From 4cd0393a388828798d4273fc15031431a4f075df Mon Sep 17 00:00:00 2001
From: Matthew McKinnon <mmckinnon@comprofix.com>
Date: Wed, 12 Mar 2025 23:46:21 +1000
Subject: [PATCH] chore: add section to build windows update rings

---
 ImportPolicies.ps1 | 35 +++++++++++++++++++++++++++++++++--
 policies/LAPS.json |  2 +-
 2 files changed, 34 insertions(+), 3 deletions(-)

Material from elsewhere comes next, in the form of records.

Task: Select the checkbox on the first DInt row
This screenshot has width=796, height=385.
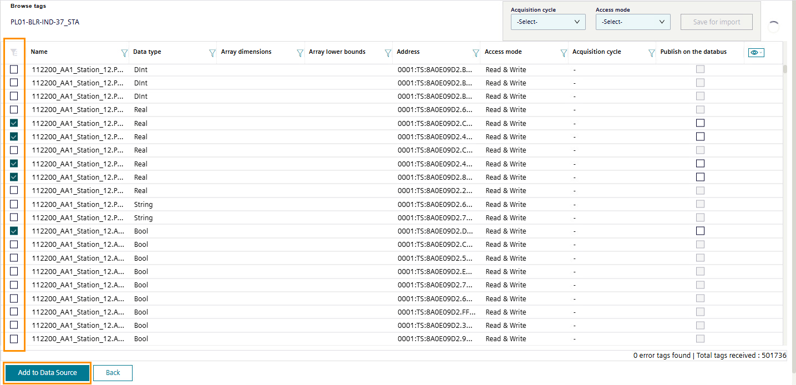Action: [14, 69]
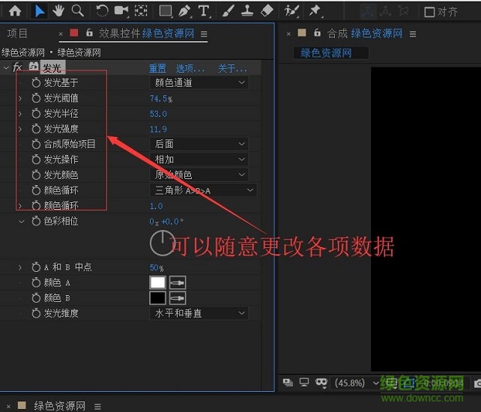Toggle the fx switch for 发光 effect
The height and width of the screenshot is (412, 481).
click(x=17, y=68)
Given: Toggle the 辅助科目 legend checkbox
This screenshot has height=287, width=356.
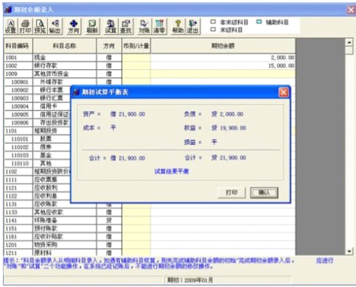Looking at the screenshot, I should (259, 22).
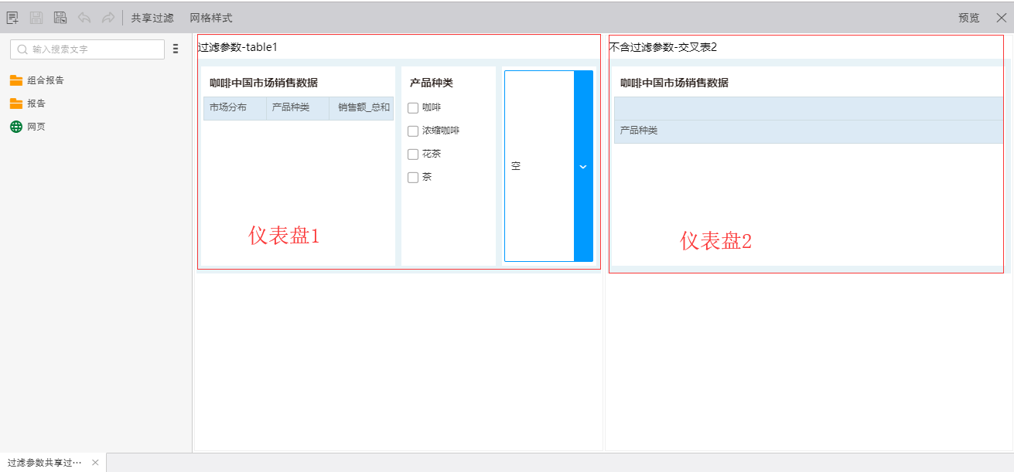Click the undo arrow icon
This screenshot has height=472, width=1014.
[x=84, y=18]
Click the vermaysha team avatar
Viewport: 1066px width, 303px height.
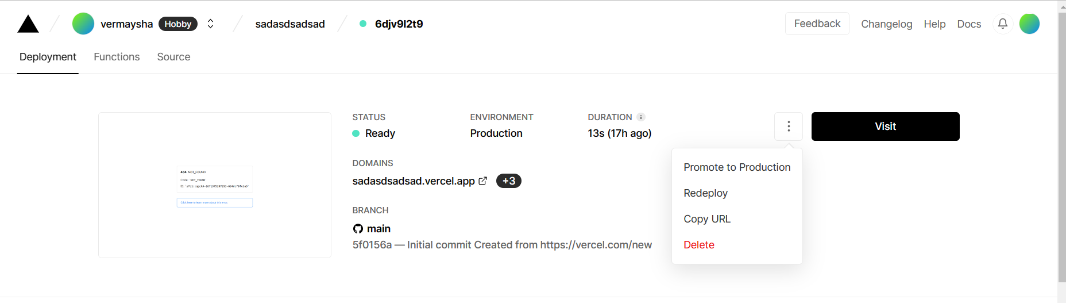click(83, 24)
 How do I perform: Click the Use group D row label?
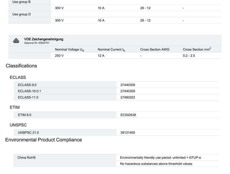pos(21,14)
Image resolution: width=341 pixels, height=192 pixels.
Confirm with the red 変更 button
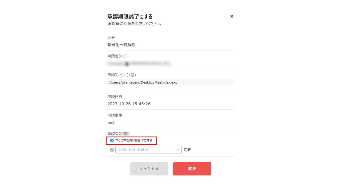click(192, 169)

diff --git a/ImportPolicies.ps1 b/ImportPolicies.ps1
index fb273eb..3ea8ee6 100644
--- a/ImportPolicies.ps1
+++ b/ImportPolicies.ps1
@@ -50,11 +50,14 @@ $groupBody = @{
     membershipRuleProcessingState = "On"
 }
 
+$group = $groupBody.displayname
+
 # Convert the body to JSON
 $groupBodyJson = $groupBody | ConvertTo-Json -Depth 10
 
 # Create the group using Invoke-MgGraphRequest
-Invoke-MgGraphRequest -Method POST -Uri "https://graph.microsoft.com/beta/groups" -Body $groupBodyJson -ContentType "application/json"
+$null = Invoke-MgGraphRequest -Method POST -Uri "https://graph.microsoft.com/beta/groups" -Body $groupBodyJson -ContentType "application/json"

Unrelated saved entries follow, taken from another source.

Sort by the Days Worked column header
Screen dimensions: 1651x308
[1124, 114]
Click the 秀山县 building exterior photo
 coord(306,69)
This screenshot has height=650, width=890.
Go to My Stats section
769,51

+Write-Host "✅ Successfully created group $group"
 
 # Define the dynamic membership rule
 $dynamicRule = '(device.deviceOSVersion -startsWith "10") and (device.deviceOSType -eq "Windows")'
@@ -70,12 +73,40 @@ $groupBody = @{
     membershipRuleProcessingState = "On"
 }
 
+$group = $groupBody.displayname
+
 # Convert the body to JSON
 $groupBodyJson = $groupBody | ConvertTo-Json -Depth 10
 
 # Create the group using Invoke-MgGraphRequest
-Invoke-MgGraphRequest -Method POST -Uri "https://graph.microsoft.com/beta/groups" -Body $groupBodyJson -ContentType "application/json"
+$null = Invoke-MgGraphRequest -Method POST -Uri "https://graph.microsoft.com/beta/groups" -Body $groupBodyJson -ContentType "application/json"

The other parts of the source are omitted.